Stored items
○ ○ ○ ○

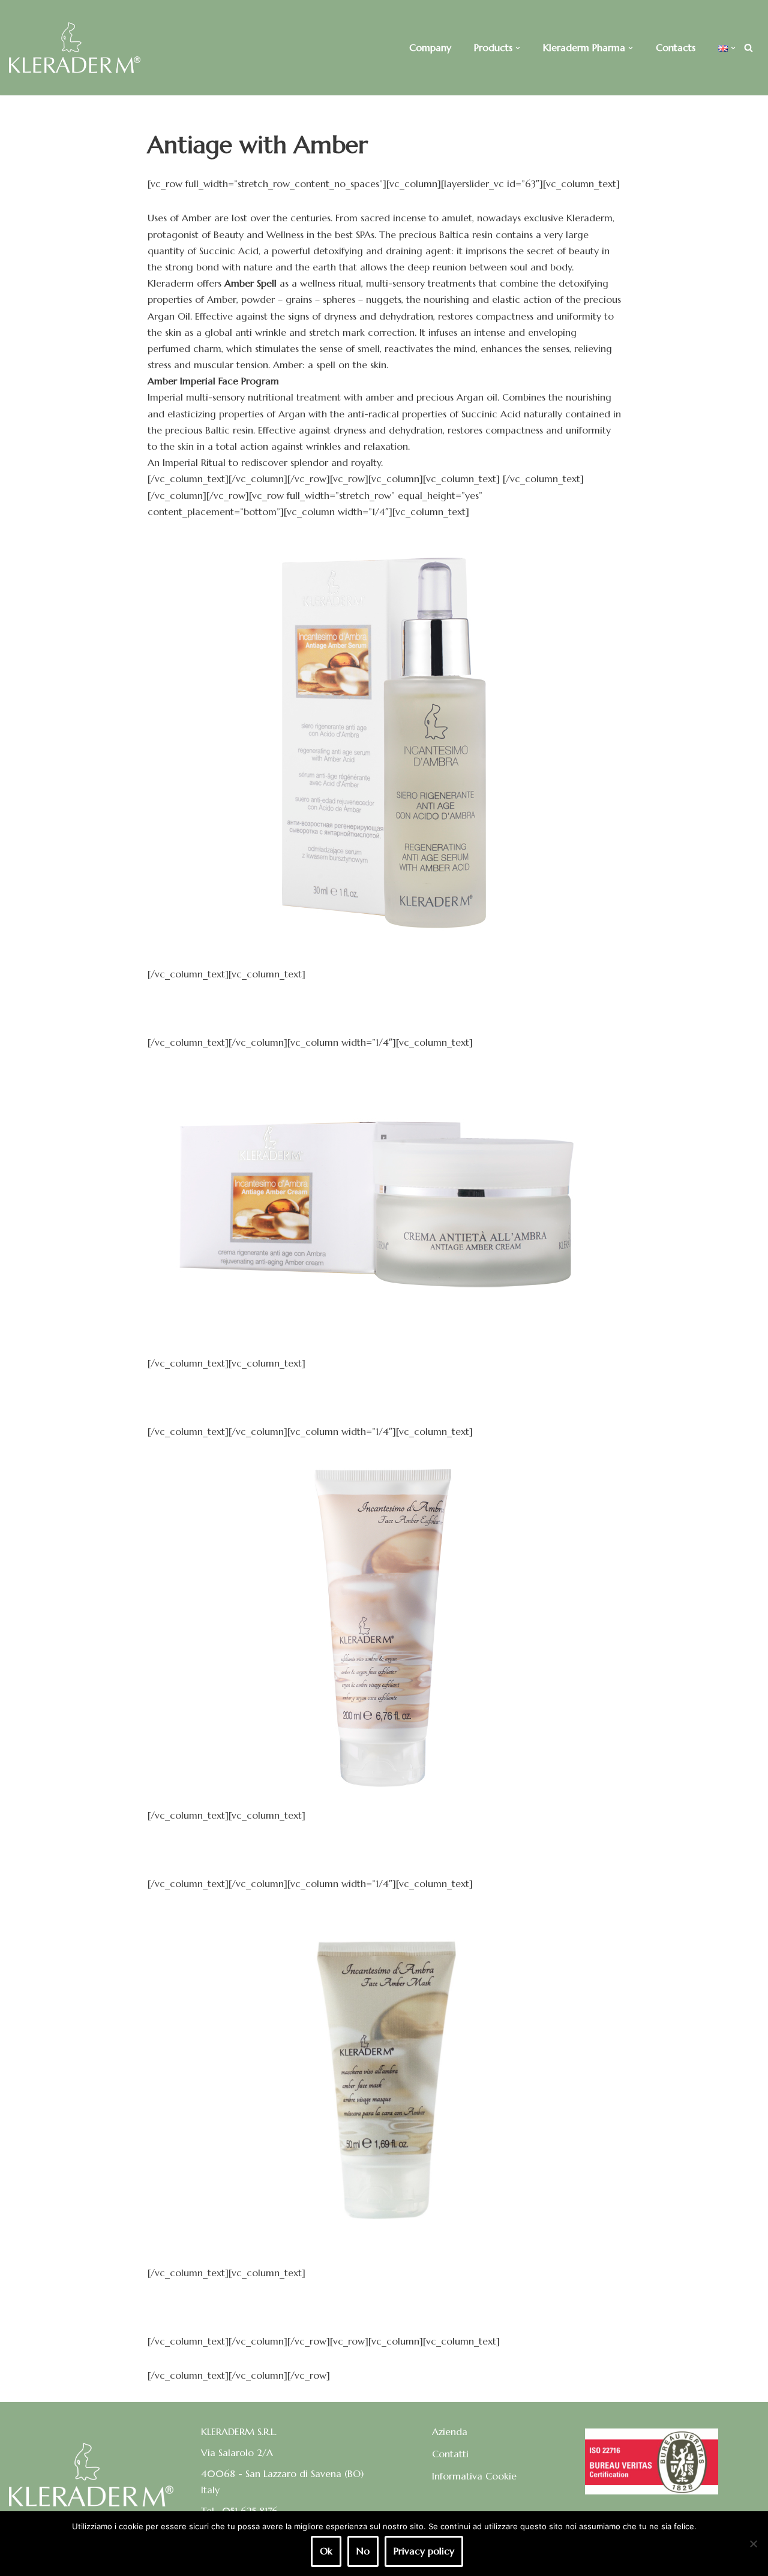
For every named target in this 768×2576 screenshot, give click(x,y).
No (363, 2551)
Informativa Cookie (474, 2476)
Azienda (449, 2431)
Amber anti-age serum (384, 1008)
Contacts (675, 47)
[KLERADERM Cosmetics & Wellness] (74, 48)
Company (430, 47)
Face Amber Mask (384, 2307)
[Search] (748, 47)
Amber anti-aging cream (384, 1397)
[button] (517, 48)
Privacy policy (424, 2551)
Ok (326, 2551)
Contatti (450, 2454)
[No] (753, 2544)
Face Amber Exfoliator (384, 1849)
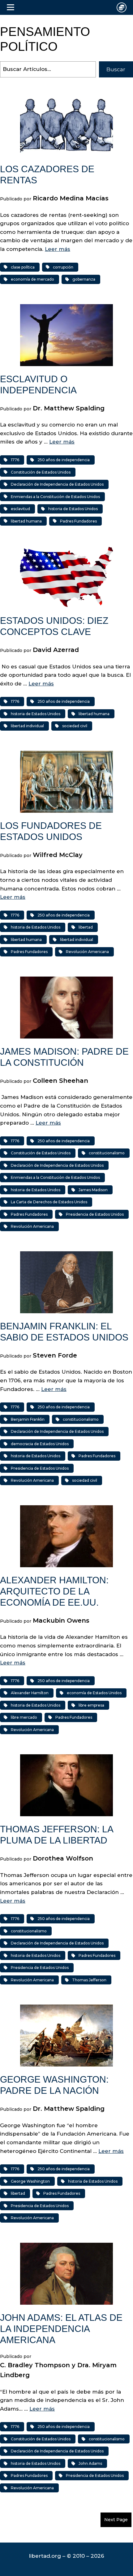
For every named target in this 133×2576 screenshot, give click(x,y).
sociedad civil (74, 726)
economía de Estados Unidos (94, 1692)
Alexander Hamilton (30, 1692)
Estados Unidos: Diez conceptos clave (54, 626)
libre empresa (91, 1705)
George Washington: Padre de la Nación (54, 2085)
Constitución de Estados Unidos (41, 472)
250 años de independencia (63, 459)
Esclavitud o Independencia (38, 384)
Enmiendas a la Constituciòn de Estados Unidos (55, 496)
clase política (23, 267)
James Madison (93, 1189)
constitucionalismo (107, 1153)
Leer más (57, 249)
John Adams (90, 2463)
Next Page (116, 2519)
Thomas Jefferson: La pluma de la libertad (56, 1834)
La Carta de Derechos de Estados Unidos (49, 1202)
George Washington (30, 2181)
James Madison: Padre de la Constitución (64, 1057)
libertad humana (26, 521)
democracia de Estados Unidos (40, 1443)
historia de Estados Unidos (73, 508)
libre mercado (24, 1717)
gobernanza (83, 279)
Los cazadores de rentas (47, 174)
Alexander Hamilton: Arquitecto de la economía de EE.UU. (54, 1591)
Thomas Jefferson (89, 1980)
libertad (86, 927)
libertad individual (27, 726)
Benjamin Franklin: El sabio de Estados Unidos (64, 1331)
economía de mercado (32, 279)
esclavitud (20, 508)
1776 (15, 459)
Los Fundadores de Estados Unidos (51, 831)
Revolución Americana (87, 951)
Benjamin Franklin (28, 1419)
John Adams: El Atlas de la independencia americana (61, 2328)
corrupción (63, 267)
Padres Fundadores (78, 521)
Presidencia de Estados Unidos (95, 1214)
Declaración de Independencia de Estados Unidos (57, 484)
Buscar (115, 69)
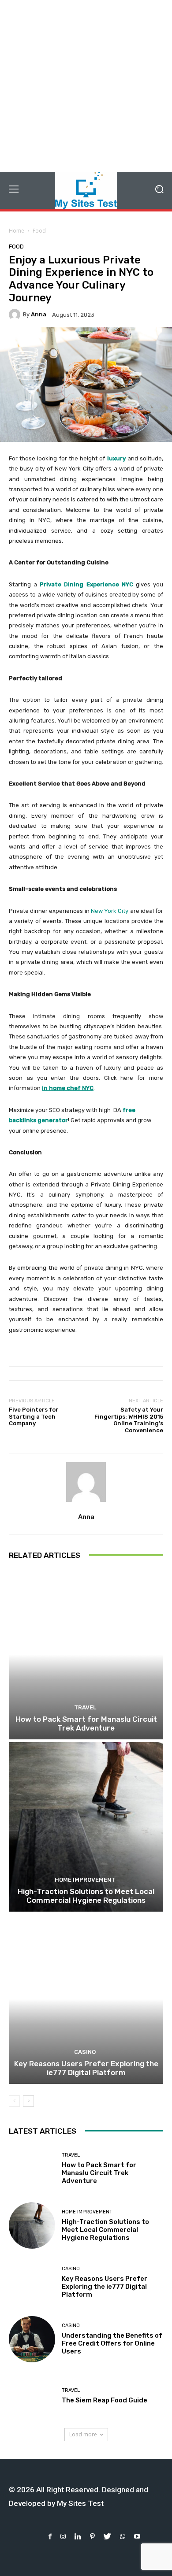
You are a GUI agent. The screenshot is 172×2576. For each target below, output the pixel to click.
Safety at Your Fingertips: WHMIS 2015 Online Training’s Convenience (128, 1420)
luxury (116, 458)
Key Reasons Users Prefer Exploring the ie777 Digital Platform (86, 2068)
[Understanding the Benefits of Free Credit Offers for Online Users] (32, 2339)
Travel (85, 1707)
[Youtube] (137, 2536)
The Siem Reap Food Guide (104, 2400)
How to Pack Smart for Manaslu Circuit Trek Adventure (86, 1723)
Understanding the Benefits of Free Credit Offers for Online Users (112, 2343)
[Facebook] (50, 2536)
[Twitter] (107, 2536)
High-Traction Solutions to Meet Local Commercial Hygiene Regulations (86, 1896)
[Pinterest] (92, 2536)
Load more (83, 2434)
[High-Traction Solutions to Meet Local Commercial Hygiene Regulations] (86, 1827)
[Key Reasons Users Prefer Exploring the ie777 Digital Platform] (86, 1999)
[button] (159, 190)
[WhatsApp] (123, 2536)
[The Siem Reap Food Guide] (32, 2396)
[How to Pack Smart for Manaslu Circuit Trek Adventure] (86, 1654)
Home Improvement (85, 1880)
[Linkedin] (78, 2536)
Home (16, 230)
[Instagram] (63, 2536)
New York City (109, 911)
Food (39, 230)
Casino (85, 2052)
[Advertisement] (86, 86)
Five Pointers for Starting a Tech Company (33, 1416)
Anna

○ ○ ○ ○

What the task requires — Look through the records for the word "Guide". Every line that has it should be copied.

Result of this exercise —
The Siem Reap Food Guide (104, 2400)
[The Siem Reap Food Guide] (32, 2396)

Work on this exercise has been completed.